Europe is warning Russian president Vladimir Putin of reputational harm if he shuts off the natural gas flow to the West, but judging by the behavior of western oil chiefs, he is secure if he dismisses the admonishment as so much noise.
Energy—and not the deployment of incognito, ragtag or straight-out government troops—is the central actor in the drama playing out between Russia, Ukraine and the West.
If the West wants to ensure that Putin’s land grab stops at Crimea, it will impose sanctions that impair or halt the activity of foreign oil and gas companies in Russia and ignore his threats to suspend Ukraine’s gas supply. But as long as it is business as usual in Russian energy, look for the Putin crisis to continue.
Russia relies on oil and gas exports to support 52% of the state budget. It is no overstatement to say that oil and gas are the lifeblood both of the Russian economy and Putin’s rule. The current revenue, and the promise that it will continue in relative perpetuity, frees him up to remain how he prefers—unpredictable.
So it is that, with production on a natural decline, Putin has brought in western behemoths ExxonMobil, Shell, Statoil and others to break open the Arctic and the enormous Bazhenov shale field. It is their job to ensure the long-term continuance of Russia’s daily flow (pdf) of some 21.8 million barrels of oil and gas equivalent.
The signs are that they intend to. In a visit with Putin yesterday, Shell CEO Ben van Beurden pledged to continue the company’s work to expand Russia’s flow of liquefied natural gas (LNG) and break open the Bazhenov.
A few days earlier, Norway’s Statoil said it, too, would continue to explore and drill wells. France’s Total said its work with private Lukoil will go on. “For us, it’s business as usual,” BP CEO Bob Dudley said about his company, which owns a 19.6% share of Russia’s giant Rosneft.

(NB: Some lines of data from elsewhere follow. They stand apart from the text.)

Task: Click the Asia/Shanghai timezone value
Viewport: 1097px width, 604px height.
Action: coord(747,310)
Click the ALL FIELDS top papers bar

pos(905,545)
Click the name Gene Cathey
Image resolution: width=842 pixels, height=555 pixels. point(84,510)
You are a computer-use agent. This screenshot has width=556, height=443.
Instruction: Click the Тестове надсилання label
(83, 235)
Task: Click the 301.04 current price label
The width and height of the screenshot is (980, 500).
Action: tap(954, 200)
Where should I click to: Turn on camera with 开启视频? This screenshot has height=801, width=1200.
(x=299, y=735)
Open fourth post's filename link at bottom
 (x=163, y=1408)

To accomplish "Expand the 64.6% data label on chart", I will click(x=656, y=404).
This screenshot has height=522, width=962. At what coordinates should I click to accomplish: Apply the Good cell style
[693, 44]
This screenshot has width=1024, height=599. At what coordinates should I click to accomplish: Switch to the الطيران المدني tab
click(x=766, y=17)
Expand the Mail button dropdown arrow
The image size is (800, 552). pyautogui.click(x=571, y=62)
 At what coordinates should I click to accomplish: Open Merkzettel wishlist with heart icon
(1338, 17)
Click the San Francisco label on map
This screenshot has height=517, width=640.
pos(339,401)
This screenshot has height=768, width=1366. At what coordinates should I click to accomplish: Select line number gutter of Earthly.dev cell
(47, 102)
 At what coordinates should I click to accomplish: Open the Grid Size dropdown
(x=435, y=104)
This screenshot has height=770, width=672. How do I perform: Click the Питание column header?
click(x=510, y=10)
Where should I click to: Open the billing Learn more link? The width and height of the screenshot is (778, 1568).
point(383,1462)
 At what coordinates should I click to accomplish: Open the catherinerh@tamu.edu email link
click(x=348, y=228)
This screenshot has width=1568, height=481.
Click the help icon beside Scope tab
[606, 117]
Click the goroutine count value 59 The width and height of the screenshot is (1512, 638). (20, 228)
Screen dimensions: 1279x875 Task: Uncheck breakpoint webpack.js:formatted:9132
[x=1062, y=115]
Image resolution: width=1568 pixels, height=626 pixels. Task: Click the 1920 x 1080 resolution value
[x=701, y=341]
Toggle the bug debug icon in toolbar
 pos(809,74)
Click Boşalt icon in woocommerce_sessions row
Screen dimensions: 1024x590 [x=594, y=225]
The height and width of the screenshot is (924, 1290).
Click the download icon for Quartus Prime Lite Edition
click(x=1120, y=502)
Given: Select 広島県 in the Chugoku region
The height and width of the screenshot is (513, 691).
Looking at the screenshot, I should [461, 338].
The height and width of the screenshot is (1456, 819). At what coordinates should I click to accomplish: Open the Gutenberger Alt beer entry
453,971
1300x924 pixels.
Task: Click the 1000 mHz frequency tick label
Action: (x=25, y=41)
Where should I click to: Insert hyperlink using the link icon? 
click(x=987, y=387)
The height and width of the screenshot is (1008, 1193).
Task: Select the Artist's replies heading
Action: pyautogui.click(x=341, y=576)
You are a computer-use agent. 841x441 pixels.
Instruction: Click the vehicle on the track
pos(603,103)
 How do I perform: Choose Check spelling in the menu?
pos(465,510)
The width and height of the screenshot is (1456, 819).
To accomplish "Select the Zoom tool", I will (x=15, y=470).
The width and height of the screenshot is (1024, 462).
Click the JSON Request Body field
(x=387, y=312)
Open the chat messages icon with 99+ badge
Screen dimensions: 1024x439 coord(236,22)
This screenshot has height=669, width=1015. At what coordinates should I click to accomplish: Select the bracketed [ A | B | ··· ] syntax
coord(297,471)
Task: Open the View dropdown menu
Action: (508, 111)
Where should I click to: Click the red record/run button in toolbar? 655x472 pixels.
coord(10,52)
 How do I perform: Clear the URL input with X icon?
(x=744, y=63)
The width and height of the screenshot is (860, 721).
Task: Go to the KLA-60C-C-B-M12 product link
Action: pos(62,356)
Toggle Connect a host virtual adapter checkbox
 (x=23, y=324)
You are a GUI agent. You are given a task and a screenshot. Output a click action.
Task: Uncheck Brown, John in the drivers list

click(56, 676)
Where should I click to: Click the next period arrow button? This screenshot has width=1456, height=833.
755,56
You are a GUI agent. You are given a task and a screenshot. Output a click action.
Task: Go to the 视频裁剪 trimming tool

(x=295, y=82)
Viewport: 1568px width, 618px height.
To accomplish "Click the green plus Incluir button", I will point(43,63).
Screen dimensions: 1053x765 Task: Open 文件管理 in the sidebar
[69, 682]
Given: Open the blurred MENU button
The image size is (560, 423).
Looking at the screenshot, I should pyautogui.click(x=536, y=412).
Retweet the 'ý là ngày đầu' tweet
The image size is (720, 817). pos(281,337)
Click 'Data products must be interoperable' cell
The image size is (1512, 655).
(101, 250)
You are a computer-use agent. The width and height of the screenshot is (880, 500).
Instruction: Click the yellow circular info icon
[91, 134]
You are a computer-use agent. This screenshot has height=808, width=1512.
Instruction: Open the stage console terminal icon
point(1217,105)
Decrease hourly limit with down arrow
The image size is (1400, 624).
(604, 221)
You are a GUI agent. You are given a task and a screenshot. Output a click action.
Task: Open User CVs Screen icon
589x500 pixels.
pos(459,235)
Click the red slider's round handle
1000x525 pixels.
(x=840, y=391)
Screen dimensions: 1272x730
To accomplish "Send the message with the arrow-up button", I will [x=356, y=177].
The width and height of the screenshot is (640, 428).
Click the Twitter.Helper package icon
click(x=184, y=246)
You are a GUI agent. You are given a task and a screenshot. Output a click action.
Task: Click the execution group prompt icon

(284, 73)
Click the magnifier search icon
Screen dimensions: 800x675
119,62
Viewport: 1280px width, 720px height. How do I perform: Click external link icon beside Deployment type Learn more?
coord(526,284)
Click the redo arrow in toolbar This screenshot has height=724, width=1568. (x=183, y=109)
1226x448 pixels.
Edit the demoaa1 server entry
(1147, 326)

ExxonMobil CEO Rex Tillerson seemed to sum up the mood when he said he perceives no new geopolitical risk in Russia, apart from more sanctions, with which the company is already accustomed from prior experiences.
In fact, global energy actors seem to be tripping over themselves to make Putin feel secure. After Russia annexed Crimea last month, the European Union put a hold on South Stream, a cherished Putin natural gas pipeline intended to bypass Ukraine. But now there are reports of a split among the Europeans on the subject, with Bulgaria especially coming to South Stream’s defense. Meanwhile, Turkey says that if Europe won’t go along, Putin can reroute his line to the south.
Some disruption has been caused by Japanese banks, which have begun a retreat (paywall) from Russia out of fear of new sanctions, the Financial Times reports. And US and European banks appear to be exercising caution short of actually halting any activity. But it is oil and gas that count, and—with good reason—Putin appears to feel fully confident on that front.